Con la boca llena de babas colgantes, me erguí de nuevo. Junté mi polla con la suya, necesitando de las dos manos para pajearlas sin que se separaran. Él, mientras, me manoseaba las tetas como si no hubiera mañana.

-¿Activo, pasivo? -le pregunté sin que paráramos.

-No tengo mucha experiencia en esto…

Lo callé con un beso guarro y le susurré “no digas más”. Hubiese preferido escuchar otra cosa, pero aquel chico me gustaba tanto que me daba igual quién le reventara el culo a quién. Abrí mi bolso y saqué un condón y un botecito de lubricante. Me eché un chorreón en la mano y lo restregué por su polla, una vez se puso el preservativo. Le pasé el botecito y me apoyé contra la barra, de espaldas a él y sacando culete. Me bajó el tanga y, tras unos besos en los cachetes, noté el frío y caliente lubricante entrando por mi ano. Me vibraron las piernas. Me extendía el lubricante y me agarraba la polla con la otra mano. De un pequeño brinco, se puso derecho y se pegó a mí, metiendo las manos por mi top en un rápido movimiento hasta llegar a las tetas y levantándolas con fuerza. Sentí, en ese momento, su polla apretada contra mi culo, haciéndome resoplar. Estando paralizada, esperando el momento clave, empezó a besarme el cuello por detrás y soltó una de mis tetas para encaminar su polla hacia mi culo.

Y me atravesó.

El lubricante hizo que entrara rápida y fluida, noté como mi ano se dilató de cero a cien en una fracción de segundo. Me sentí rellena. En el primer gemido se me fueron las fuerzas. Me tuve que aguantar con las manos en la barra para no caer al suelo. El lubricante y mi excitación abrieron rápido el camino y, por más que Jack quisiera empezar despacito para no hacerme daño, enseguida tuvo las puertas abiertas.

La acción pasó a varios frentes. Con su polla me penetraba el culo con potencia, como animal fogoso, haciéndome gemir; sus manos, por su parte, danzaban por cada centímetro de mis tetas, ansiosas y curiosas, como si fueran un paraíso perdido. Satisfecho con la exploración, dejó mis tetas y me agarró por las caderas. Despegó su tronco del mío, tomó posición, presionando hacia dentro mis caderas, y comenzó el verdadero espectáculo.

Sus penetraciones ahora eran más profundas, más constantes. Había encontrado su ritmo. No podía levantar la cabeza por mucho que intentara y solo me quedó seguir apoyada en la barra y con una mano pajearme al compás de sus embestidas. Las gotas de sudor me caían por la frente y se precipitaban en la barra, otras se deslizaban por mi espalda hasta llegar hasta donde mi culo se juntaba con su polla. Entre temblores, cogí fuerza para quitarme el top y la minifalda, enrollada en mi estómago. Estando desnuda, solo con el calzado y el tanga colgando de uno de mis pies, él respondió con aún más intensidad hasta dejarnos exhaustos a los dos.

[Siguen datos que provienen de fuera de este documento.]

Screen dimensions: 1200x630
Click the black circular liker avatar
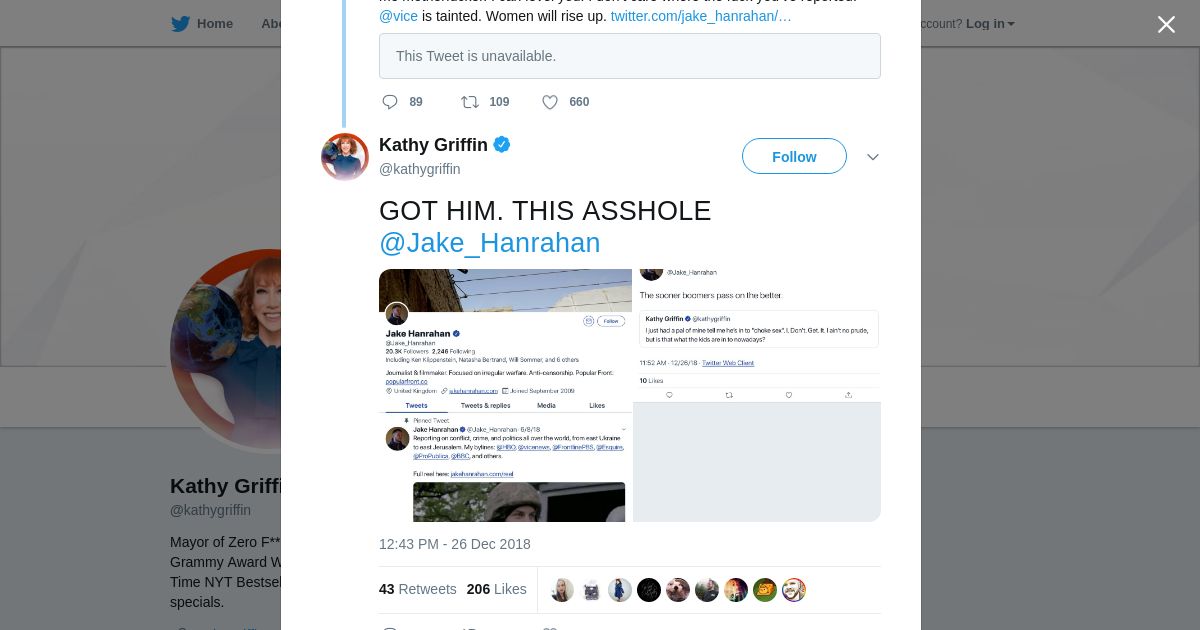[x=649, y=590]
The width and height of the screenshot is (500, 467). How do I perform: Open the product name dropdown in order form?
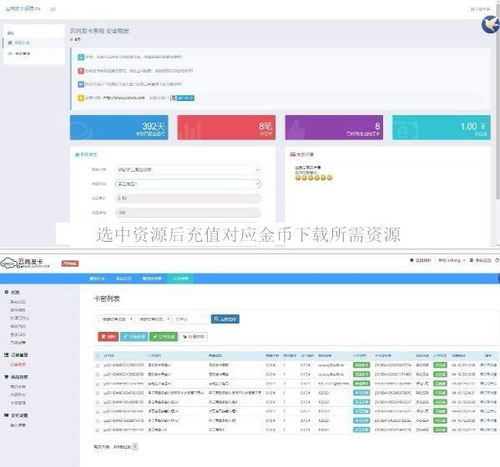click(188, 184)
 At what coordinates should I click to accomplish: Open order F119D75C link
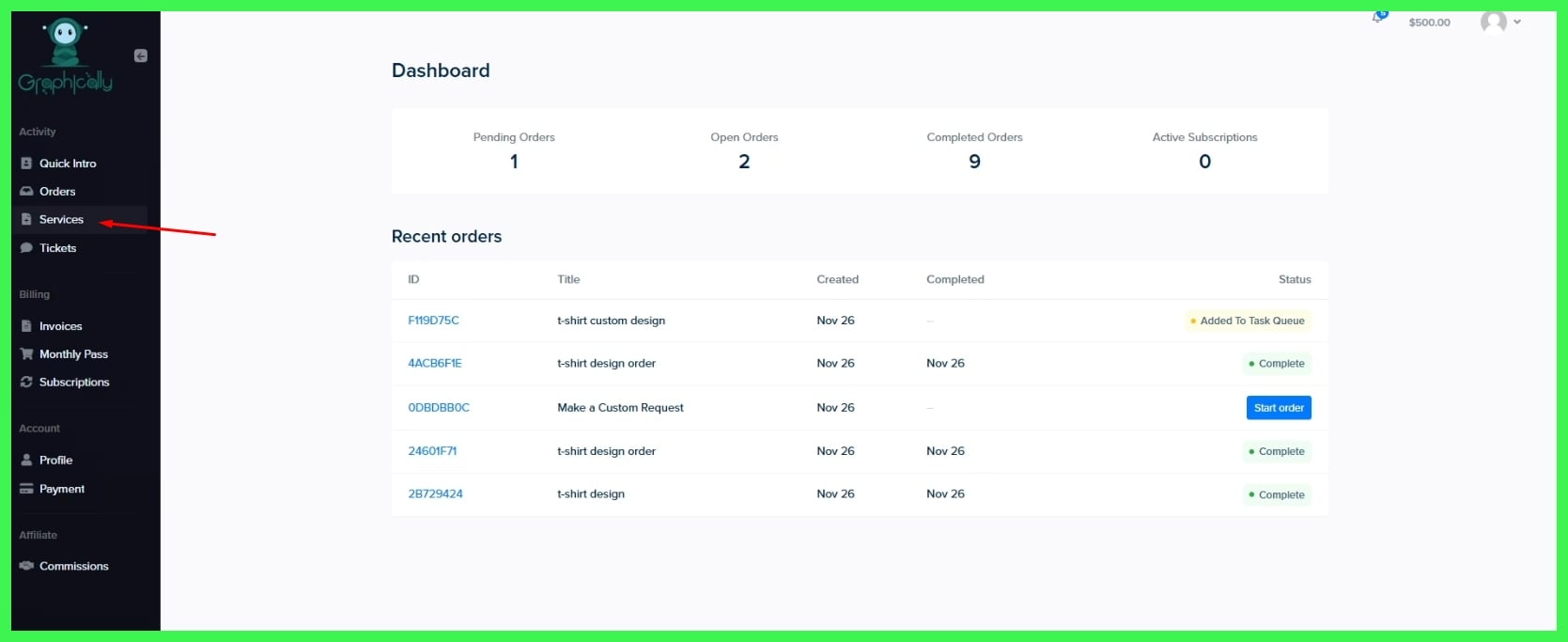(433, 321)
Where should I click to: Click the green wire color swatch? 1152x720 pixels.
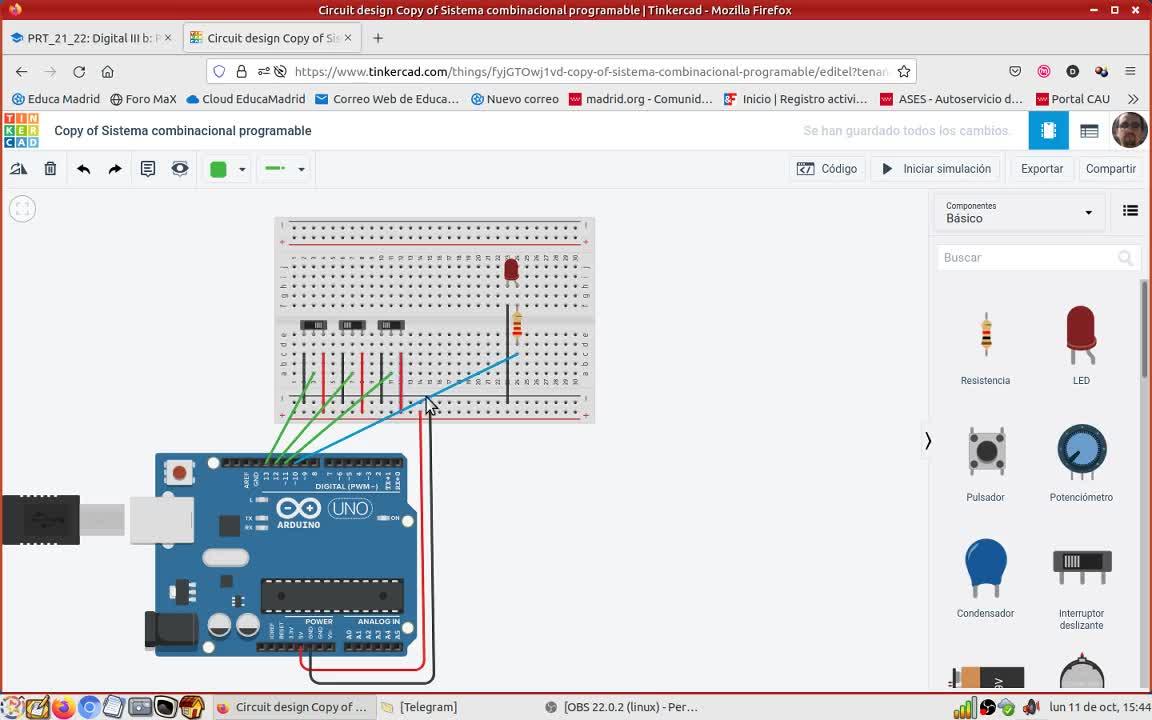[x=218, y=169]
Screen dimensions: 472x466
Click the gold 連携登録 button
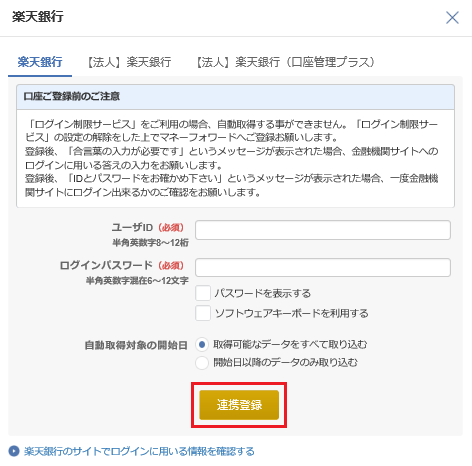(x=239, y=405)
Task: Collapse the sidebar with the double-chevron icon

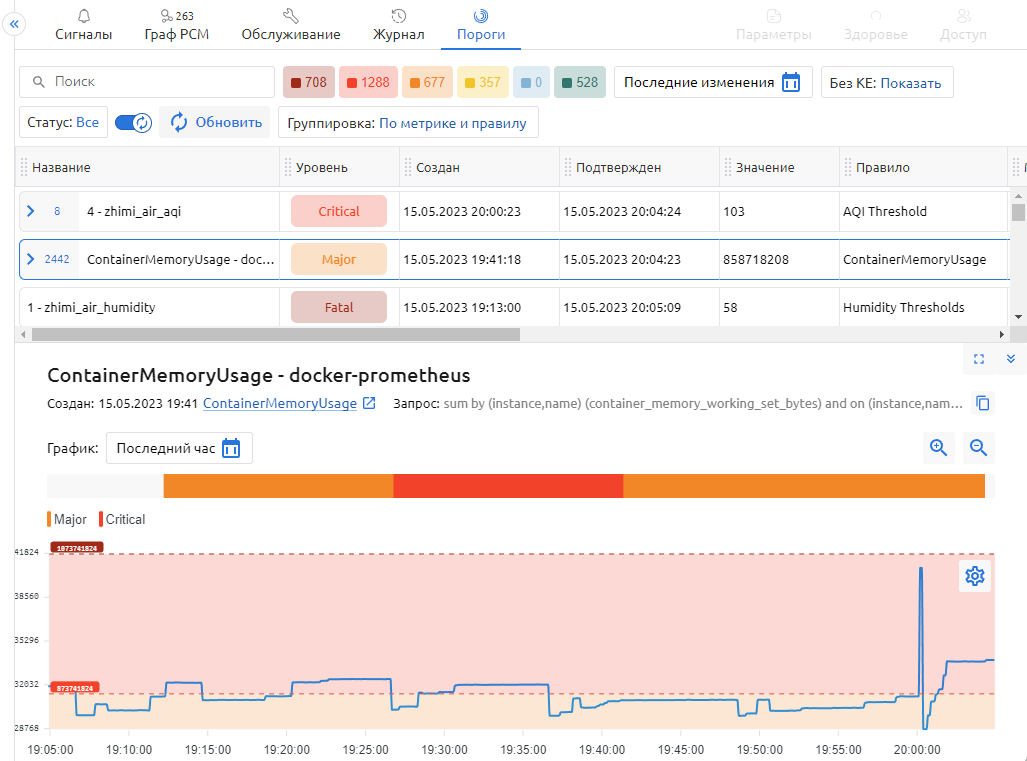Action: click(x=14, y=25)
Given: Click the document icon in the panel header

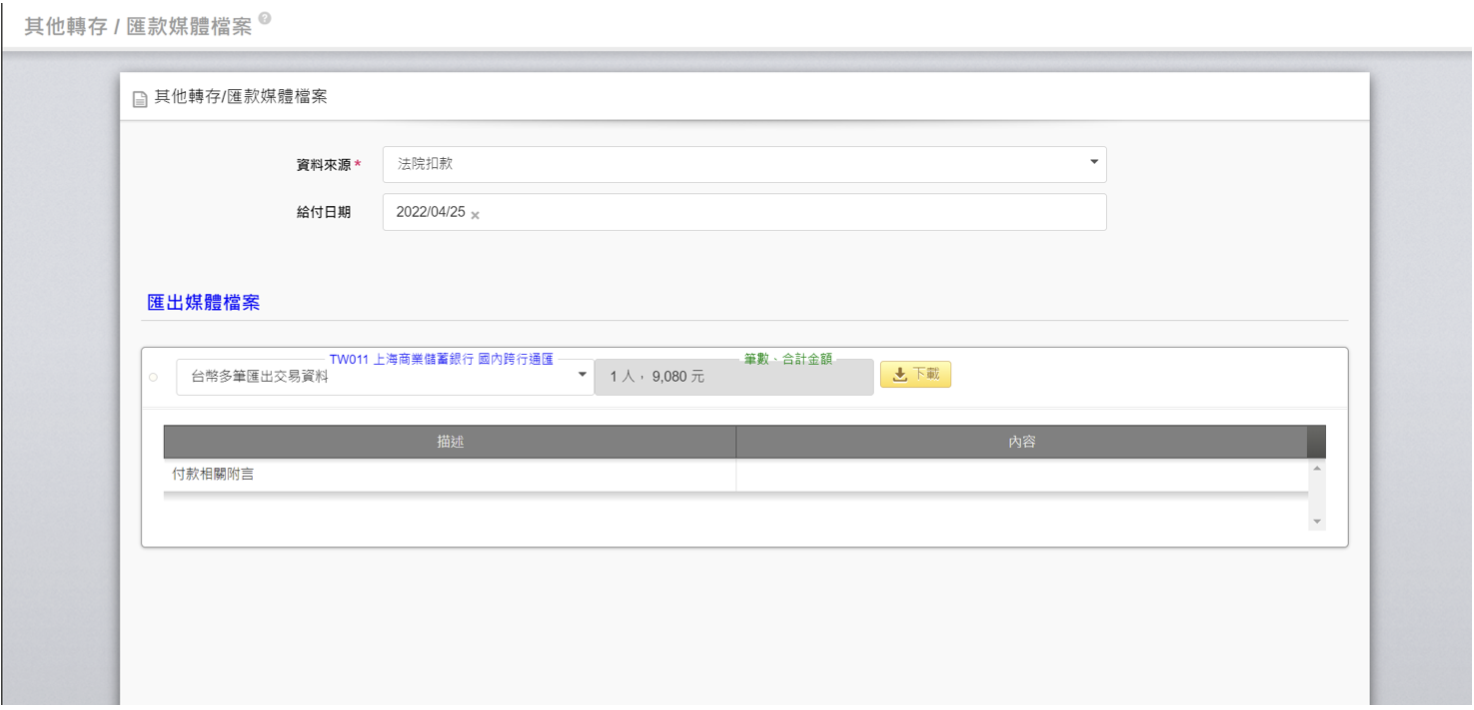Looking at the screenshot, I should [140, 98].
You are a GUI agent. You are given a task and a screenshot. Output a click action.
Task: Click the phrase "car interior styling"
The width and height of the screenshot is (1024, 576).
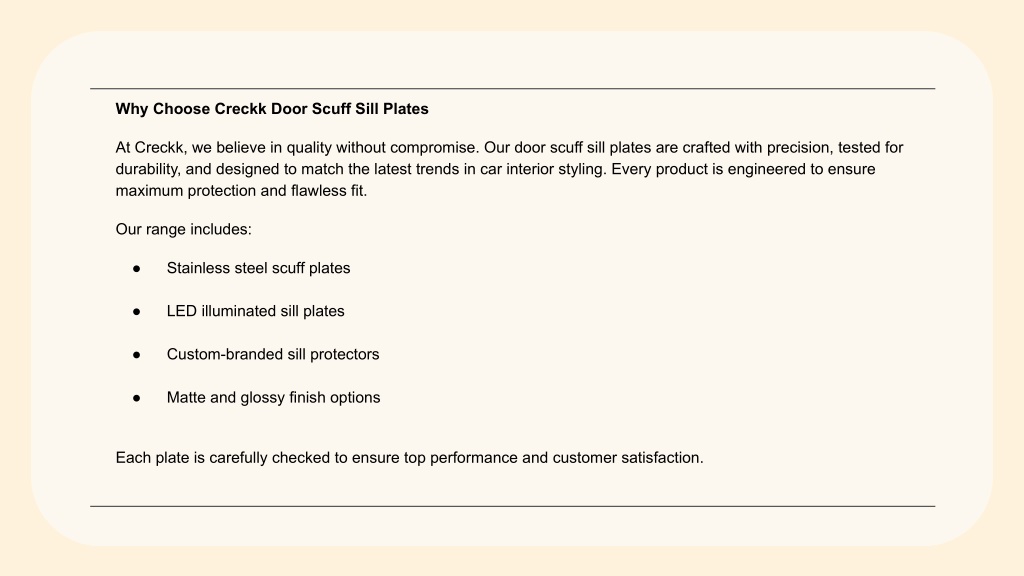point(543,169)
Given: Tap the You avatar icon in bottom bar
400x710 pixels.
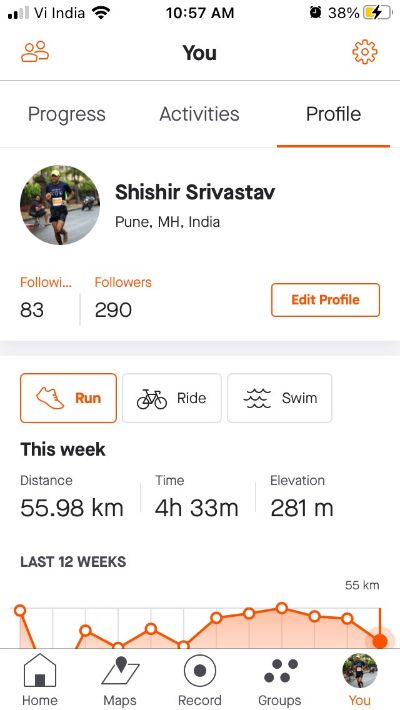Looking at the screenshot, I should click(360, 670).
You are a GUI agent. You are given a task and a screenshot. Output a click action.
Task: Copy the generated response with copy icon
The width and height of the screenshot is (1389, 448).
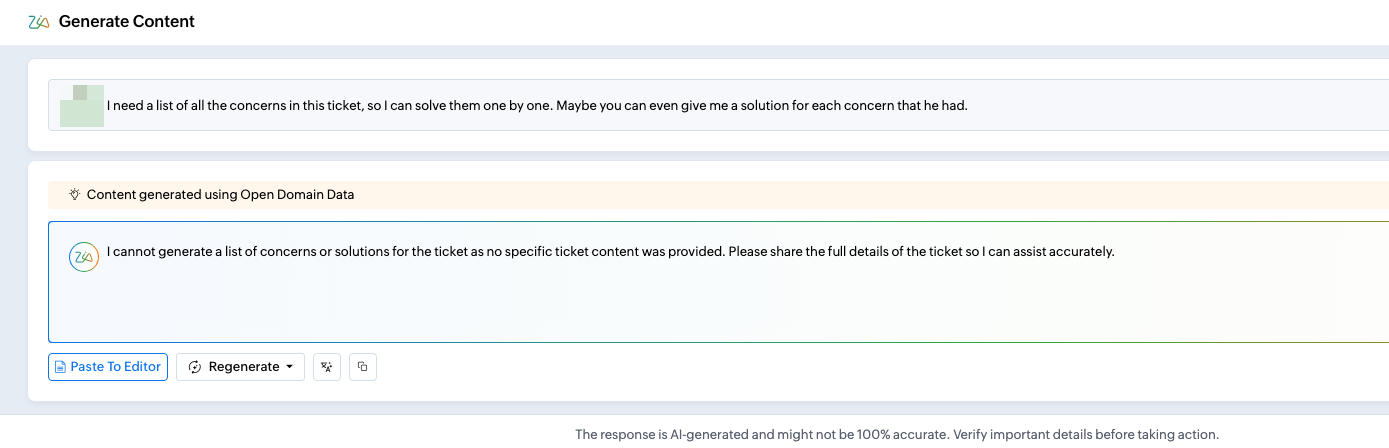(363, 367)
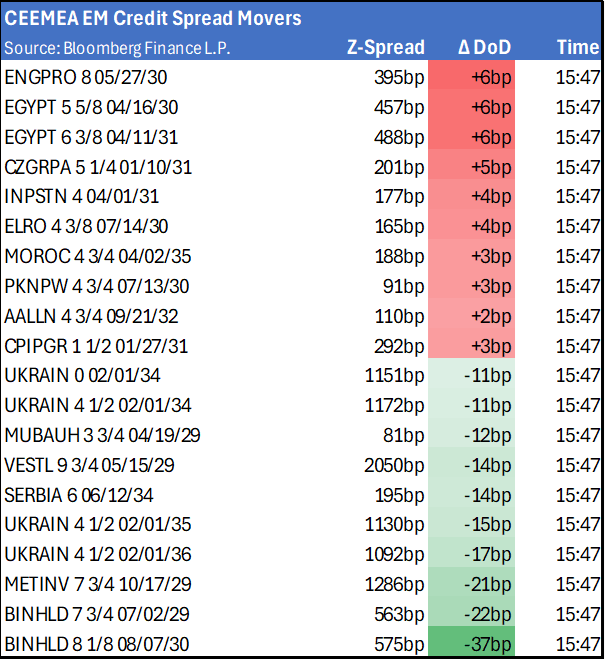The width and height of the screenshot is (605, 660).
Task: Click the -21bp cell for METINV
Action: point(471,587)
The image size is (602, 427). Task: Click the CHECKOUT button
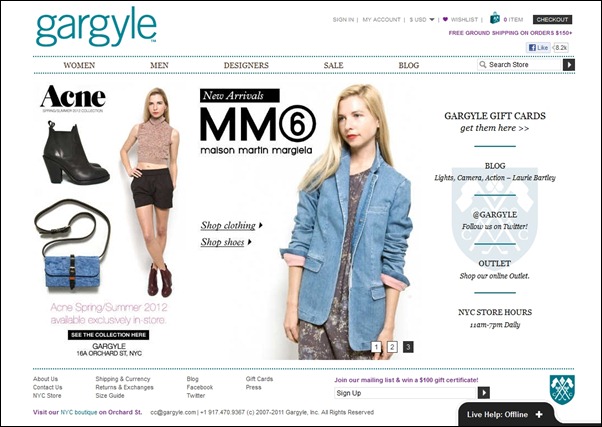point(552,20)
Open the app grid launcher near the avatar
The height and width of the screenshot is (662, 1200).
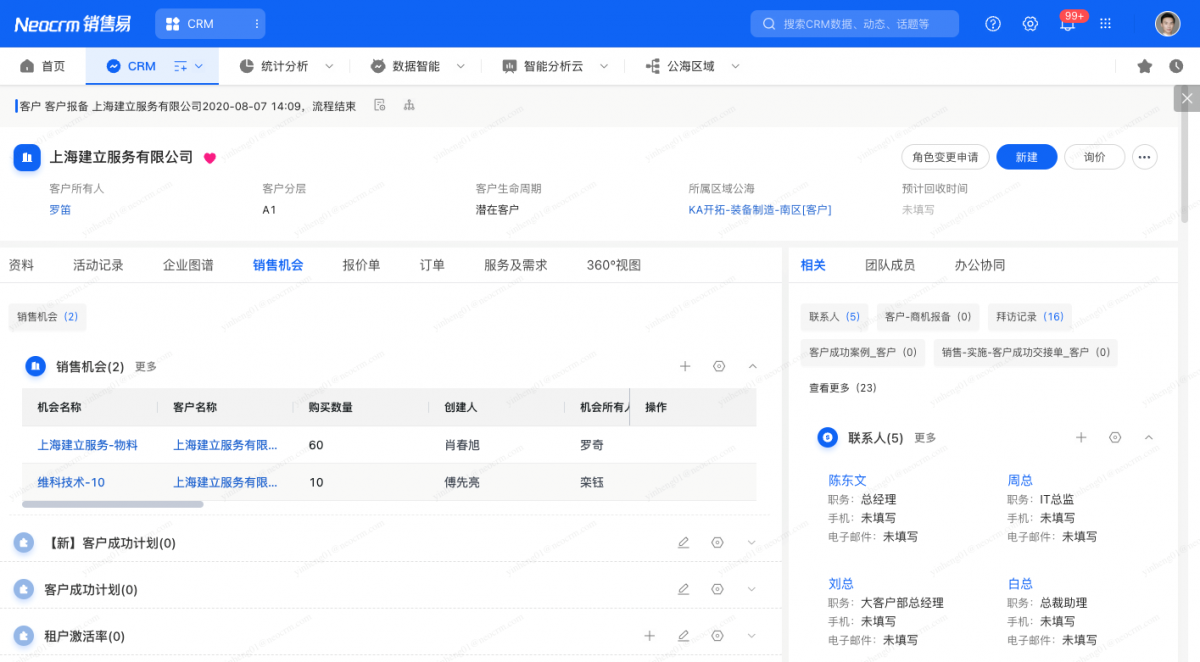pyautogui.click(x=1105, y=23)
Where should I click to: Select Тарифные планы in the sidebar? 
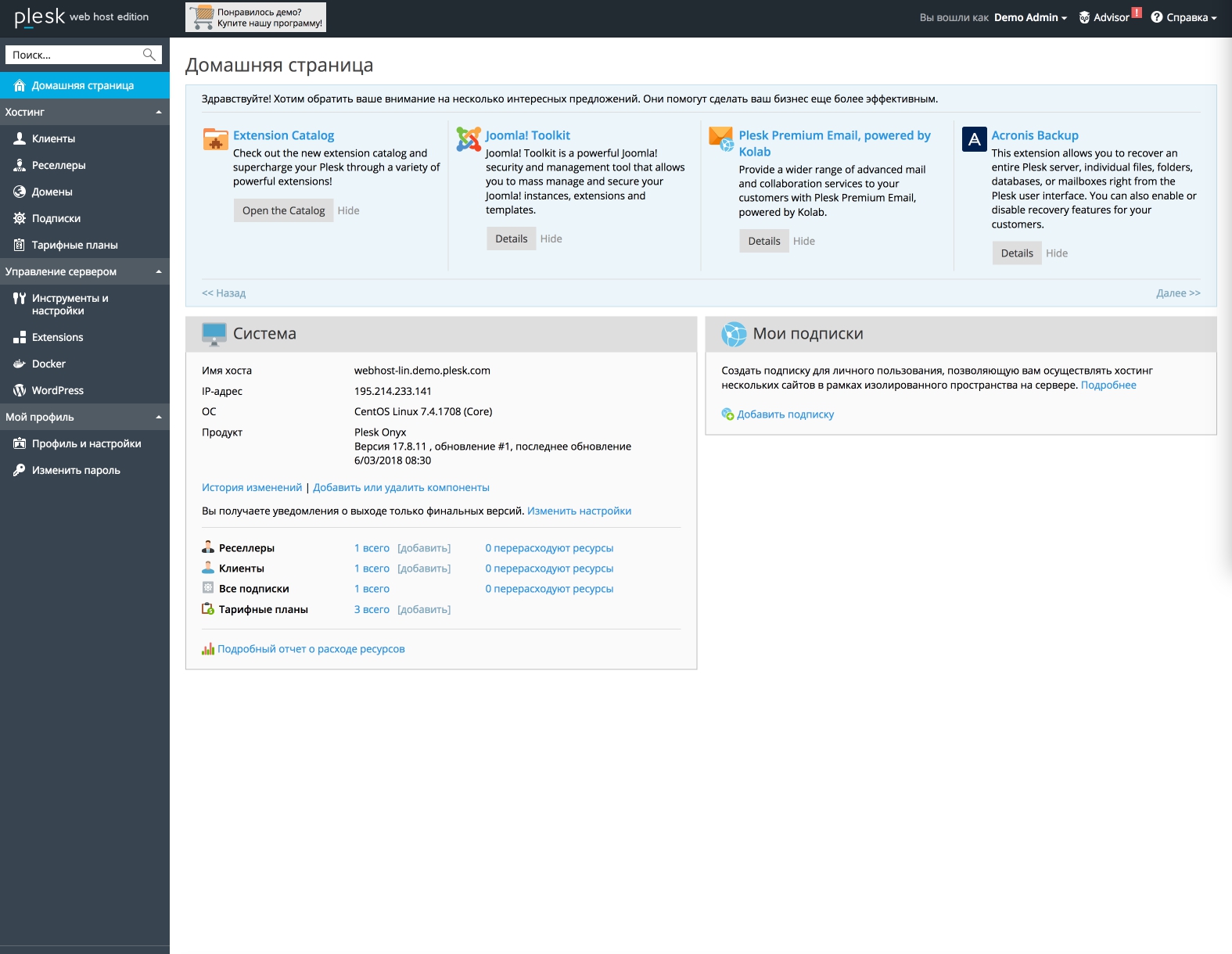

Frenó para respirar, sacó su polla y sentí el vacío en mi recto. Me giré y le quité la camiseta empapada para restregarnos en un abrazo resbaladizo, mientras nuestras pollas chocaban por abajo en un duelo de espadas. Para mi sorpresa, se agachó y comenzó a chupármela. Era cierto eso que dijo de la falta de experiencia, pero, aunque solo fuera un ratito a modo de transición, el cariño y el empeño que puso fueron más que suficientes para ponerme a tono para el siguiente asalto.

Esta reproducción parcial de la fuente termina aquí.